Dosing regimens include either of the following standard of care regimens for the administration of cetuximab in combination with Irinotecan. They will be chosen at physician discretion;
1) Cetuximab 500mg/m2 Intravenous infusion Day 1 of a 14 day cycle in combination with Irinotecan Intravenous infusion 180mg/m2 Day 1 of a 14 day cycle until disease progression, unacceptable toxicity or withdrawal of consent.
2)Cetuximab 500mg/m2 Intravenous infusion Day 1 of a 14 day cycle in combination with Irinotecan Intravenous infusion 180mg/m2 Day 1 of a 14 day cycle AND Calcium folinate 50mg Intravenous bolus Day 1, Fluorouracil 400mg/m2 Intravenous infusion on Day 1 followed by continuous intravenous infusion Fluorouracil 2400mg/m2 pump over 46 hours until disease progression, unacceptable toxicity or withdrawal of patient consent.
Archival tumour tissue from advanced colorectal cancer patients will be tested using an immunohistochemistry assay for Amphiregulin/epiregulin (AREG/EREG)to determine a population of patients who may benefit from this combination of therapy.
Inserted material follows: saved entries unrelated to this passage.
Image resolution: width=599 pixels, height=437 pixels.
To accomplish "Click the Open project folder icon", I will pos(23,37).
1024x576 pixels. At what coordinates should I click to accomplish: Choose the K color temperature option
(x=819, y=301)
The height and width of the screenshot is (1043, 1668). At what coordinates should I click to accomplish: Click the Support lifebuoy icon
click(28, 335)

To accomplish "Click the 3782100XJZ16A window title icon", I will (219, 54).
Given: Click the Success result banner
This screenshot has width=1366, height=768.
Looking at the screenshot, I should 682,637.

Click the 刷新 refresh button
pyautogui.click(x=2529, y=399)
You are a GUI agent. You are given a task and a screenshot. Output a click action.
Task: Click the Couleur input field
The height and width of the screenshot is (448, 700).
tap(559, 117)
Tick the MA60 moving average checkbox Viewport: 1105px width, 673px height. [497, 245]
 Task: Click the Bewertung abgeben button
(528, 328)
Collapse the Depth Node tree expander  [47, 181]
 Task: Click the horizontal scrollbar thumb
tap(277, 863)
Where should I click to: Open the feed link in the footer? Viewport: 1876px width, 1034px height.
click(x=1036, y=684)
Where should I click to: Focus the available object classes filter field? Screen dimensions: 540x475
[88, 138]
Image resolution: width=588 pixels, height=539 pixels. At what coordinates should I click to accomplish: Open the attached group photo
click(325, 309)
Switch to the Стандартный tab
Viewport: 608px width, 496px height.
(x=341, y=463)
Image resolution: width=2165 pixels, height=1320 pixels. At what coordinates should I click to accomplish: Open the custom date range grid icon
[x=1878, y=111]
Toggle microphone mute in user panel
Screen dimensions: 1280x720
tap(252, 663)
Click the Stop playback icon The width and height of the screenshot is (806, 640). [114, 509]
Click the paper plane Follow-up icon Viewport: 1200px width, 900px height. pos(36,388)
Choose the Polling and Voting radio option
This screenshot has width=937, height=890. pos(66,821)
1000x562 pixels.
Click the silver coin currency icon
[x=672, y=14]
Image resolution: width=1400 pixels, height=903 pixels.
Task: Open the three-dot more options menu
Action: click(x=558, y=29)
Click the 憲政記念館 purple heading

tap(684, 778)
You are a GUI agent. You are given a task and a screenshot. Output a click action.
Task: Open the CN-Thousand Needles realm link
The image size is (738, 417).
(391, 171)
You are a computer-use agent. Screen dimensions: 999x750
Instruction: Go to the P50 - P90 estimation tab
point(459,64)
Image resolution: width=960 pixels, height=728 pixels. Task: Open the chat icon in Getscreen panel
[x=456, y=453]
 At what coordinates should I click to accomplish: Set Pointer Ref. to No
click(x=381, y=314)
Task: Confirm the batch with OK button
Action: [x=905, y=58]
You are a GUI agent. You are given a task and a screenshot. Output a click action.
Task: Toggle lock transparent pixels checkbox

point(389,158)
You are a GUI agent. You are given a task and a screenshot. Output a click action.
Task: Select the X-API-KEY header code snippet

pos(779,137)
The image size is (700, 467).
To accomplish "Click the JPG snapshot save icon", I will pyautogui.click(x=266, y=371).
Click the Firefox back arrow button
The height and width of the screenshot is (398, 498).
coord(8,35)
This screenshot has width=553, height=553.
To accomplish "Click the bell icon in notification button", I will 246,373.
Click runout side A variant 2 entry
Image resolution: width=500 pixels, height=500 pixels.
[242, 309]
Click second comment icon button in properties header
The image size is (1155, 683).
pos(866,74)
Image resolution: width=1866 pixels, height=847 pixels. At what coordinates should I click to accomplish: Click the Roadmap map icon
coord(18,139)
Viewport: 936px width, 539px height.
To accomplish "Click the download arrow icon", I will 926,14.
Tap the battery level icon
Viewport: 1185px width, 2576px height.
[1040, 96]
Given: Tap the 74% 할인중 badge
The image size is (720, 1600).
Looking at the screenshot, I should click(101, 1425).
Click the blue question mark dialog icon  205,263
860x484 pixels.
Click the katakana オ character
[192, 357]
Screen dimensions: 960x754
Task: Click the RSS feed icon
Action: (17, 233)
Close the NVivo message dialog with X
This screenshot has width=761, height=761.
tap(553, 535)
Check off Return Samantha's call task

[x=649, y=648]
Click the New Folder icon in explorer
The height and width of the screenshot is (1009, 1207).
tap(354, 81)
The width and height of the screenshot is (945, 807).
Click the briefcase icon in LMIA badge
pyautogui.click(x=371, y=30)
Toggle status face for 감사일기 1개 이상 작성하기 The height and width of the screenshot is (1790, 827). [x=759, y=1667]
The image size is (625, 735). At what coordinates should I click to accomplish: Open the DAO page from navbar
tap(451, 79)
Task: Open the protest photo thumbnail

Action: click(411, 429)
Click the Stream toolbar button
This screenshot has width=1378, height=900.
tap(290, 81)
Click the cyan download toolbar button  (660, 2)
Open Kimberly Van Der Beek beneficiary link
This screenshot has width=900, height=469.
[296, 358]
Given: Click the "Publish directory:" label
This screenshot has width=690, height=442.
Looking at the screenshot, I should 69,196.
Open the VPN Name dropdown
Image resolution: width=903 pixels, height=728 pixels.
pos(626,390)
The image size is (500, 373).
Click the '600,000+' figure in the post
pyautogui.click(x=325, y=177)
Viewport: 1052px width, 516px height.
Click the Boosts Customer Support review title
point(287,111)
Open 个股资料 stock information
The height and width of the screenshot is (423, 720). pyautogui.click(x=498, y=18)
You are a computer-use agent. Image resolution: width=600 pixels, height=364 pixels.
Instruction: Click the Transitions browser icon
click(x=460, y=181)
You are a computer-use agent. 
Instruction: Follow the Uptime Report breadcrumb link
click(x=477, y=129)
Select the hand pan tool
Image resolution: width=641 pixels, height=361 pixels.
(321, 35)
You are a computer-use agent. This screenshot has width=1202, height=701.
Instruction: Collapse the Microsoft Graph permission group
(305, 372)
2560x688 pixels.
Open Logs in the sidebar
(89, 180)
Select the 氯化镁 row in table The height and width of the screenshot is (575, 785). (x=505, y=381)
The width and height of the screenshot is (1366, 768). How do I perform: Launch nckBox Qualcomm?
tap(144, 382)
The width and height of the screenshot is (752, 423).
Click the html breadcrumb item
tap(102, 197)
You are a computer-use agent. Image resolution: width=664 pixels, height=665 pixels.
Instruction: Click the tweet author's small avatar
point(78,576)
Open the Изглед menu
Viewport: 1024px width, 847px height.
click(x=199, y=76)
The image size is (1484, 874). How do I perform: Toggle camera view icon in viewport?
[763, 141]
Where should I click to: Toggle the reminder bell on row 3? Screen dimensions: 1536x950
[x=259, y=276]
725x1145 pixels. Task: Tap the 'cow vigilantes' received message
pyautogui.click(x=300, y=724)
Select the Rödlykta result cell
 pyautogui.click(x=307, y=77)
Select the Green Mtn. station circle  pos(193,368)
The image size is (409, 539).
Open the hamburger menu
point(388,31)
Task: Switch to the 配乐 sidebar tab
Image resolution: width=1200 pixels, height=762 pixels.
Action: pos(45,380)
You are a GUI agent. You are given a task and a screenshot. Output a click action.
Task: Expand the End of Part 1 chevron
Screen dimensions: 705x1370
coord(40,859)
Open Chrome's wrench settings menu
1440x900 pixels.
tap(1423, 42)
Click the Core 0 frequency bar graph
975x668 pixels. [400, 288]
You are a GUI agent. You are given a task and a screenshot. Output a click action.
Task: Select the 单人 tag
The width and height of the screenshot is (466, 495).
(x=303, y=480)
Participants will be asked to consent to pre- screening of their archival samples for the purpose of AREG/EREG testing. Once consented, testing of archival tissue may take place at any point during the participants first line treatment. There is no time limit for testing results and being considered eligible for the main study. Once AREG/EREG testing results have been received by the site Investigator ,if clinically appropriate the main study participant information and consent form (PICF) will be offered to the participant.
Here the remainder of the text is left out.